» EXERCISE PROMPT: Reproduce every one of the following records verbatim, leaving each line unaltered.

» INFORMATION PROVIDED:
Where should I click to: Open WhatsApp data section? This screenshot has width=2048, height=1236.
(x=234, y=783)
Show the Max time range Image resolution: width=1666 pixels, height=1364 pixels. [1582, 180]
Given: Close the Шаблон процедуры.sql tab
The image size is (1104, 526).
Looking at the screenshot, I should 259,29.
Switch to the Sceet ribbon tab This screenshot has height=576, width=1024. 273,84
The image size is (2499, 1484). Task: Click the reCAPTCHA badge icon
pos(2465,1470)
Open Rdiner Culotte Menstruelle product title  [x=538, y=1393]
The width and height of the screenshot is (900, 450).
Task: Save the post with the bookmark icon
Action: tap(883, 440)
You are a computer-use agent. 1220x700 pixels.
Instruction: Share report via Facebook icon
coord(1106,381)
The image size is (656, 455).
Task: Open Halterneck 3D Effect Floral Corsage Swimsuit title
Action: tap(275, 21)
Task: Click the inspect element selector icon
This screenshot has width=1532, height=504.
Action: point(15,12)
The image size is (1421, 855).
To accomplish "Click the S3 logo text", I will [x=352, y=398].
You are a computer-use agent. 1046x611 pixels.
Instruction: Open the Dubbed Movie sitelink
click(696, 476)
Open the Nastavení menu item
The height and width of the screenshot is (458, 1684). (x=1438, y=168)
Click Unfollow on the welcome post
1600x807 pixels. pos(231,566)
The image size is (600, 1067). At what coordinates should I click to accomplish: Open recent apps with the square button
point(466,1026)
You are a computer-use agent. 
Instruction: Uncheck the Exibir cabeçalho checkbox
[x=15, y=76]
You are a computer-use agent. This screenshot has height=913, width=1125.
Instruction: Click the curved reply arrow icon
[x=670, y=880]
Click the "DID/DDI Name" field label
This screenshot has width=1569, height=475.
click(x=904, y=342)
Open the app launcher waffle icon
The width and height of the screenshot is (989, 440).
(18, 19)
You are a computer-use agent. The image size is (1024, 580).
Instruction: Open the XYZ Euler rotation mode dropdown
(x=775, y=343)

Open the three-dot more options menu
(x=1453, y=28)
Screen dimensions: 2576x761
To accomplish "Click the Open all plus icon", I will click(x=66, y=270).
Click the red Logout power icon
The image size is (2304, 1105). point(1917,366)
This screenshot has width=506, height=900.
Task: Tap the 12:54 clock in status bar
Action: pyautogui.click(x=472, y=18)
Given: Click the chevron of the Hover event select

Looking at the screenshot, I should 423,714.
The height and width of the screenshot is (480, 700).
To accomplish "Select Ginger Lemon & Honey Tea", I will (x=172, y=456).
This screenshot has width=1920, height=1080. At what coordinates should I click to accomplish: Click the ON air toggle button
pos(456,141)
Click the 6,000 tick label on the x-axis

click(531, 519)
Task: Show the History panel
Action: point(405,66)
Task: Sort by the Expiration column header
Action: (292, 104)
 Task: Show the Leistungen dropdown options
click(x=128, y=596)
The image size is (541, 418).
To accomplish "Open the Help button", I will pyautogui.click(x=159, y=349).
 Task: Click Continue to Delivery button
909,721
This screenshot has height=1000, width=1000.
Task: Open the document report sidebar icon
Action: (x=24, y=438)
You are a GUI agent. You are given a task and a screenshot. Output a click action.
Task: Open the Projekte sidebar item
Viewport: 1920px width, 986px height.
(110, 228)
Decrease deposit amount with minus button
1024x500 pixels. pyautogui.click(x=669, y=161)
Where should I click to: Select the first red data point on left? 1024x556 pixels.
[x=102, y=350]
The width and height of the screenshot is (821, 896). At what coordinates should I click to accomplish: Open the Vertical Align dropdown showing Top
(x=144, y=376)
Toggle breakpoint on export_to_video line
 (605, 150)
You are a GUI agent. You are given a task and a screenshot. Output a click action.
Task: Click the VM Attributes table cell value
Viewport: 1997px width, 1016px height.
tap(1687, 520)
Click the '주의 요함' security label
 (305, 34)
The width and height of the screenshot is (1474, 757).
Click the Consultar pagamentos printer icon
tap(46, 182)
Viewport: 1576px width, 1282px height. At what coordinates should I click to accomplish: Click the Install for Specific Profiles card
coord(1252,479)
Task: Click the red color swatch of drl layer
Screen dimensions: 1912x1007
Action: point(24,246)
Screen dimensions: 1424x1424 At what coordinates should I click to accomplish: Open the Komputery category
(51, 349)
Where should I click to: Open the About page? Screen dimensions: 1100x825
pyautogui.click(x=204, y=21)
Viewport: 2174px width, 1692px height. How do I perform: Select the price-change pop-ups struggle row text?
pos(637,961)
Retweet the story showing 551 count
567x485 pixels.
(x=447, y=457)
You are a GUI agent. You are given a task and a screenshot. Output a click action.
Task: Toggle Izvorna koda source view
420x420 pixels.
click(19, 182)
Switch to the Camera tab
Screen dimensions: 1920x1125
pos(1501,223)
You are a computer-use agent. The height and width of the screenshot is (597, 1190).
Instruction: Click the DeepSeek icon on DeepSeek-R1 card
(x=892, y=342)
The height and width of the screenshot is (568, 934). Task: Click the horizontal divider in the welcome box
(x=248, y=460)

» WRITTEN SOLUTION:
Where should I click to: Open WhatsApp data section? This screenshot has width=2048, height=1236.
(x=234, y=783)
Show the Max time range Image resolution: width=1666 pixels, height=1364 pixels. [1582, 180]
Given: Close the Шаблон процедуры.sql tab
The image size is (1104, 526).
Looking at the screenshot, I should 259,29.
Switch to the Sceet ribbon tab This screenshot has height=576, width=1024. 273,84
The image size is (2499, 1484). Task: Click the reCAPTCHA badge icon
pos(2465,1470)
Open Rdiner Culotte Menstruelle product title  [x=538, y=1393]
The width and height of the screenshot is (900, 450).
Task: Save the post with the bookmark icon
Action: tap(883, 440)
You are a computer-use agent. 1220x700 pixels.
Instruction: Share report via Facebook icon
coord(1106,381)
The image size is (656, 455).
Task: Open Halterneck 3D Effect Floral Corsage Swimsuit title
Action: tap(275, 21)
Task: Click the inspect element selector icon
This screenshot has width=1532, height=504.
Action: point(15,12)
The image size is (1421, 855).
To accomplish "Click the S3 logo text", I will [x=352, y=398].
You are a computer-use agent. 1046x611 pixels.
Instruction: Open the Dubbed Movie sitelink
click(696, 476)
Open the Nastavení menu item
The height and width of the screenshot is (458, 1684). (x=1438, y=168)
Click Unfollow on the welcome post
1600x807 pixels. pos(231,566)
The image size is (600, 1067). At what coordinates should I click to accomplish: Open recent apps with the square button
point(466,1026)
You are a computer-use agent. 
Instruction: Uncheck the Exibir cabeçalho checkbox
[x=15, y=76]
You are a computer-use agent. This screenshot has height=913, width=1125.
Instruction: Click the curved reply arrow icon
[x=670, y=880]
Click the "DID/DDI Name" field label
This screenshot has width=1569, height=475.
click(x=904, y=342)
Open the app launcher waffle icon
The width and height of the screenshot is (989, 440).
(18, 19)
You are a computer-use agent. The image size is (1024, 580).
Instruction: Open the XYZ Euler rotation mode dropdown
(x=775, y=343)

Open the three-dot more options menu
(x=1453, y=28)
Screen dimensions: 2576x761
To accomplish "Click the Open all plus icon", I will click(x=66, y=270).
Click the red Logout power icon
The image size is (2304, 1105). point(1917,366)
This screenshot has width=506, height=900.
Task: Tap the 12:54 clock in status bar
Action: pyautogui.click(x=472, y=18)
Given: Click the chevron of the Hover event select

Looking at the screenshot, I should 423,714.
The height and width of the screenshot is (480, 700).
To accomplish "Select Ginger Lemon & Honey Tea", I will (x=172, y=456).
This screenshot has width=1920, height=1080. At what coordinates should I click to accomplish: Click the ON air toggle button
pos(456,141)
Click the 6,000 tick label on the x-axis

click(531, 519)
Task: Show the History panel
Action: point(405,66)
Task: Sort by the Expiration column header
Action: (292, 104)
 Task: Show the Leistungen dropdown options
click(x=128, y=596)
The image size is (541, 418).
To accomplish "Open the Help button", I will pyautogui.click(x=159, y=349).
 Task: Click Continue to Delivery button
909,721
This screenshot has height=1000, width=1000.
Task: Open the document report sidebar icon
Action: (x=24, y=438)
You are a GUI agent. You are given a task and a screenshot. Output a click action.
Task: Open the Projekte sidebar item
Viewport: 1920px width, 986px height.
(110, 228)
Decrease deposit amount with minus button
1024x500 pixels. pyautogui.click(x=669, y=161)
Where should I click to: Select the first red data point on left? 1024x556 pixels.
[x=102, y=350]
The width and height of the screenshot is (821, 896). At what coordinates should I click to accomplish: Open the Vertical Align dropdown showing Top
(x=144, y=376)
Toggle breakpoint on export_to_video line
 (605, 150)
You are a GUI agent. You are given a task and a screenshot. Output a click action.
Task: Click the VM Attributes table cell value
Viewport: 1997px width, 1016px height.
tap(1687, 520)
Click the '주의 요함' security label
 (305, 34)
The width and height of the screenshot is (1474, 757).
Click the Consultar pagamentos printer icon
tap(46, 182)
Viewport: 1576px width, 1282px height. At what coordinates should I click to accomplish: Click the Install for Specific Profiles card
coord(1252,479)
Task: Click the red color swatch of drl layer
Screen dimensions: 1912x1007
Action: point(24,246)
Screen dimensions: 1424x1424 At what coordinates should I click to accomplish: Open the Komputery category
(51, 349)
Where should I click to: Open the About page? Screen dimensions: 1100x825
pyautogui.click(x=204, y=21)
Viewport: 2174px width, 1692px height. How do I perform: Select the price-change pop-ups struggle row text?
pos(637,961)
Retweet the story showing 551 count
567x485 pixels.
(x=447, y=457)
You are a GUI agent. You are given a task and a screenshot. Output a click action.
Task: Toggle Izvorna koda source view
420x420 pixels.
click(19, 182)
Switch to the Camera tab
Screen dimensions: 1920x1125
pos(1501,223)
You are a computer-use agent. The height and width of the screenshot is (597, 1190).
Instruction: Click the DeepSeek icon on DeepSeek-R1 card
(x=892, y=342)
The height and width of the screenshot is (568, 934). Task: Click the horizontal divider in the welcome box
(x=248, y=460)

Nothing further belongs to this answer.